> **TASK DESCRIPTION**:
What you output should match the data below exactly.

[Collected data entries]
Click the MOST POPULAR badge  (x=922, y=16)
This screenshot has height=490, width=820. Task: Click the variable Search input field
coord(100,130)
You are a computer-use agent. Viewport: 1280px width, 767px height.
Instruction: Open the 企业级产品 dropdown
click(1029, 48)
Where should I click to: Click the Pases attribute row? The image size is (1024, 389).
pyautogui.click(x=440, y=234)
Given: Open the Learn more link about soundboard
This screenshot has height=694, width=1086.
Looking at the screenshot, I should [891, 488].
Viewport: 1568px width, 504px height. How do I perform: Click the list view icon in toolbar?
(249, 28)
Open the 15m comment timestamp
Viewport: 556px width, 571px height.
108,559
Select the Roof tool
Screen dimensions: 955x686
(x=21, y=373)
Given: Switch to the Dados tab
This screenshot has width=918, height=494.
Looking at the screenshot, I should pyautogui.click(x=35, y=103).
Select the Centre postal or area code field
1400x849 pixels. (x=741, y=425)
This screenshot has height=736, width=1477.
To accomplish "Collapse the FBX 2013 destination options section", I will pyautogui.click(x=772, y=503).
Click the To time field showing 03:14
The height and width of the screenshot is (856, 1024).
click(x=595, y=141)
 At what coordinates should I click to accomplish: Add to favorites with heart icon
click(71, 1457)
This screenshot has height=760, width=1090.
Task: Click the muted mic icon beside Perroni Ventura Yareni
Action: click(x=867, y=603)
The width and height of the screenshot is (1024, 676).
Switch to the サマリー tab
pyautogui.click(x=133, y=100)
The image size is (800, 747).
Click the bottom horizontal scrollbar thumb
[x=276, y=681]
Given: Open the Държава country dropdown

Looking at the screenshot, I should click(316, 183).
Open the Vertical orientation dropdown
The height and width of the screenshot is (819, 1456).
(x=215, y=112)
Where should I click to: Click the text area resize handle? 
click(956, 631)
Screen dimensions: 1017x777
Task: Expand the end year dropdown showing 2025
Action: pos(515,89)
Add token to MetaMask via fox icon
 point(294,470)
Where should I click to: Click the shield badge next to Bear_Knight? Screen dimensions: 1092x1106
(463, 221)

> **SOLUTION TO THE EXERCISE**:
Click the MOST POPULAR badge  (x=922, y=16)
This screenshot has height=490, width=820. Task: Click the variable Search input field
coord(100,130)
You are a computer-use agent. Viewport: 1280px width, 767px height.
Instruction: Open the 企业级产品 dropdown
click(1029, 48)
Where should I click to: Click the Pases attribute row? The image size is (1024, 389).
pyautogui.click(x=440, y=234)
Given: Open the Learn more link about soundboard
This screenshot has height=694, width=1086.
Looking at the screenshot, I should [891, 488].
Viewport: 1568px width, 504px height. How do I perform: Click the list view icon in toolbar?
(249, 28)
Open the 15m comment timestamp
Viewport: 556px width, 571px height.
108,559
Select the Roof tool
Screen dimensions: 955x686
(x=21, y=373)
Given: Switch to the Dados tab
This screenshot has width=918, height=494.
Looking at the screenshot, I should pyautogui.click(x=35, y=103).
Select the Centre postal or area code field
1400x849 pixels. (x=741, y=425)
This screenshot has height=736, width=1477.
To accomplish "Collapse the FBX 2013 destination options section", I will pyautogui.click(x=772, y=503).
Click the To time field showing 03:14
The height and width of the screenshot is (856, 1024).
click(x=595, y=141)
 At what coordinates should I click to accomplish: Add to favorites with heart icon
click(71, 1457)
This screenshot has height=760, width=1090.
Task: Click the muted mic icon beside Perroni Ventura Yareni
Action: click(x=867, y=603)
The width and height of the screenshot is (1024, 676).
Switch to the サマリー tab
pyautogui.click(x=133, y=100)
The image size is (800, 747).
Click the bottom horizontal scrollbar thumb
[x=276, y=681]
Given: Open the Държава country dropdown

Looking at the screenshot, I should click(316, 183).
Open the Vertical orientation dropdown
The height and width of the screenshot is (819, 1456).
(x=215, y=112)
Where should I click to: Click the text area resize handle? 
click(956, 631)
Screen dimensions: 1017x777
Task: Expand the end year dropdown showing 2025
Action: pos(515,89)
Add token to MetaMask via fox icon
 point(294,470)
Where should I click to: Click the shield badge next to Bear_Knight? Screen dimensions: 1092x1106
(463, 221)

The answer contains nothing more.